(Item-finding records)
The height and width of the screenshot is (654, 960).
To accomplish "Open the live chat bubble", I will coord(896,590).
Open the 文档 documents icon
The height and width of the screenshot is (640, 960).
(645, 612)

◆ **GOAL**
Quote the data above line for line, without changing a single character.

◆ **THE REPLY**
The height and width of the screenshot is (654, 960).
To accomplish "Open the live chat bubble", I will coord(896,590).
Open the 文档 documents icon
The height and width of the screenshot is (640, 960).
(645, 612)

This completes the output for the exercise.